Melanotan II (MT-II)

Melanotan II is a synthetic cyclic lactam analog of alpha-melanocyte stimulating hormone (α-MSH), developed at the University of Arizona. It was designed with increased potency and prolonged activity compared to the linear native hormone. The peptide is a non-selective melanocortin receptor agonist, activating MC1R, MC3R, MC4R, and MC5R with varying affinities. Originally developed for tanning purposes as a potential photoprotective agent, MT-II was found to have additional effects on sexual function and appetite due to its activity at MC3R and MC4R. Its non-selective nature produces a broader range of effects than more targeted analogs.
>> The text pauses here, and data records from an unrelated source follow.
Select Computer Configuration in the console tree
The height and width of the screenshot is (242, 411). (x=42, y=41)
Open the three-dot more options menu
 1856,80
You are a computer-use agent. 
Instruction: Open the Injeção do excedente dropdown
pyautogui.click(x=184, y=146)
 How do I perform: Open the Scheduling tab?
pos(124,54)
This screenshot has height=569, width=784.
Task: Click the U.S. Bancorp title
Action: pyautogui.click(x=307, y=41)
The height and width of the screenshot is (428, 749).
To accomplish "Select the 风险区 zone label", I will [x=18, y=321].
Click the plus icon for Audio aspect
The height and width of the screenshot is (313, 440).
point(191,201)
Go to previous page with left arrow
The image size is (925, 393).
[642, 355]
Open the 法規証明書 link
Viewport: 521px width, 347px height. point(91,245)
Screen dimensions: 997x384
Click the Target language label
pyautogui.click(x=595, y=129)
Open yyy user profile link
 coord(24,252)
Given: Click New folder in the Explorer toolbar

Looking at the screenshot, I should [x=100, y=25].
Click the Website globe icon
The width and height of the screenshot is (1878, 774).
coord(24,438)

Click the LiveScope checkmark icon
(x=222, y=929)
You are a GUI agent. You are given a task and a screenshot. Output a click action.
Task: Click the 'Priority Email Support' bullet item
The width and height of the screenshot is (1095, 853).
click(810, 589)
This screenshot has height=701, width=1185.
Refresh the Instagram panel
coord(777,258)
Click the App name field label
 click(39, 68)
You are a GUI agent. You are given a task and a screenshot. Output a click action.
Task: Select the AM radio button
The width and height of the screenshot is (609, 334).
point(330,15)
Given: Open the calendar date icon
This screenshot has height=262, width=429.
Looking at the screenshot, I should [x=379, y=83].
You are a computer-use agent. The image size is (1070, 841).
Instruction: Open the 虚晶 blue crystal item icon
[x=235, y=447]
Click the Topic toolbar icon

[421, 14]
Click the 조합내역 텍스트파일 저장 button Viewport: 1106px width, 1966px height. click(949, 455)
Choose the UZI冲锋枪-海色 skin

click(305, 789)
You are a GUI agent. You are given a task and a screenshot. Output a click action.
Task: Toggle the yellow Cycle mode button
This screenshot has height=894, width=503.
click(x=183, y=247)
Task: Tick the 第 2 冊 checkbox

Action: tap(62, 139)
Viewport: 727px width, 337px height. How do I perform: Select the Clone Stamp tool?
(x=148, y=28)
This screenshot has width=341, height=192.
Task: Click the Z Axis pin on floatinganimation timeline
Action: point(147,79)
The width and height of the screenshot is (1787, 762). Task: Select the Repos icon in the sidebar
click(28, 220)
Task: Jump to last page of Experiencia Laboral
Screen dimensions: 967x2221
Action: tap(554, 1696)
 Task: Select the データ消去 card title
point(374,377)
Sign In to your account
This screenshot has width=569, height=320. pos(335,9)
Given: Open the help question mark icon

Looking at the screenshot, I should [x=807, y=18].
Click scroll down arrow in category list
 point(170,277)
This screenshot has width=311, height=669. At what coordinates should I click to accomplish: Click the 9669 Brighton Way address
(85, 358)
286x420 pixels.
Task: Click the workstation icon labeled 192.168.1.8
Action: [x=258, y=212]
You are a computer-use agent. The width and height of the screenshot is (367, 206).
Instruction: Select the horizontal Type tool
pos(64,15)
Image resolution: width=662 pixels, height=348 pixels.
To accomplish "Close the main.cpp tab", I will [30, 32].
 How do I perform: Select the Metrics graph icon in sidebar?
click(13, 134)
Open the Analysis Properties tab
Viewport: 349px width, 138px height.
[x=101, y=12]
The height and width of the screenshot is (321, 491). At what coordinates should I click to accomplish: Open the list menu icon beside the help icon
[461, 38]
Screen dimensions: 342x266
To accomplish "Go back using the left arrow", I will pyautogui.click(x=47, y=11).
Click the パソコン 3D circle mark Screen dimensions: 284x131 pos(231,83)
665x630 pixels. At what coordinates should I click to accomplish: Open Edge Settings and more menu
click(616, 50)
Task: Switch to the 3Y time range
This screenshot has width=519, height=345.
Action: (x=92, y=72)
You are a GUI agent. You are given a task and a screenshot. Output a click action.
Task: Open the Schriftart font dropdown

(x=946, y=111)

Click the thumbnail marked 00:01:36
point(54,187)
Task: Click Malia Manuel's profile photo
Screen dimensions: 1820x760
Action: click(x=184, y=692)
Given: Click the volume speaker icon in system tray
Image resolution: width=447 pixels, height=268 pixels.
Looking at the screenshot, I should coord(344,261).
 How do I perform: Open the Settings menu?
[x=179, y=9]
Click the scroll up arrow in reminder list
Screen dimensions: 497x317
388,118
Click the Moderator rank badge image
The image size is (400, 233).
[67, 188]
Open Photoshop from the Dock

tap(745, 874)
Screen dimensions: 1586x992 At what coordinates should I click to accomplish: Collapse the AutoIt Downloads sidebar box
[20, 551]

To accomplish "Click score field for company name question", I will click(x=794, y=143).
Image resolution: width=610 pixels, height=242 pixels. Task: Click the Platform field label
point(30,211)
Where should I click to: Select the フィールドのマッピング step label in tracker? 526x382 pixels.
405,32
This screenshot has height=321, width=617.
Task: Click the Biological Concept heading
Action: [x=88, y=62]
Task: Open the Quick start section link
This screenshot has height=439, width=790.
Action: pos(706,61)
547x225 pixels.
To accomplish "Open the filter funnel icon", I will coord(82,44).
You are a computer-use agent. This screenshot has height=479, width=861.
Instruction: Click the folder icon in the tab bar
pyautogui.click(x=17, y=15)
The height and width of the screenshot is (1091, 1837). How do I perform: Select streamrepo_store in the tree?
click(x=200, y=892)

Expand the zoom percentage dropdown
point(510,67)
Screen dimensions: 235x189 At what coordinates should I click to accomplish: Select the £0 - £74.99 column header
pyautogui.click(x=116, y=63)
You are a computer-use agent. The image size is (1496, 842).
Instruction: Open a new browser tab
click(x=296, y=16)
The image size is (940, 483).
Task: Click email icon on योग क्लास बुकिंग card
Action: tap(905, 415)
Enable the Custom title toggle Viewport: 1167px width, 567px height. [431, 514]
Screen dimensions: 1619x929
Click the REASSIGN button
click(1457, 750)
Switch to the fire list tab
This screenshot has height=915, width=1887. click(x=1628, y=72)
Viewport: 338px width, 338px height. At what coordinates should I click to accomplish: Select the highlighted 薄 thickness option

Melanotan II acts through multiple melanocortin receptors: **MC1R Activation (Tanning):** The primary mechanism for melanogenesis. MC1R activation on melanocytes triggers a cAMP-dependent cascade that increases tyrosinase activity and melanin production. This shifts the melanin ratio toward eumelanin (brown/black pigment) rather than pheomelanin (red/yellow). **MC4R Activation (Sexual Function):** Activation in the hypothalamus and limbic regions affects sexual arousal and erectile function. This mechanism led to the development of the more selective analog PT-141. **MC3R/MC4R (Appetite/Metabolism):** These receptors in the hypothalamus are involved in energy homeostasis. Activation typically reduces appetite and food intake, explaining MT-II's anorexic effects. **Prolonged Activity:** The cyclic lactam structure and amino acid substitutions (notably D-Phe and Nle) protect against enzymatic degradation, extending the duration of action compared to native α-MSH.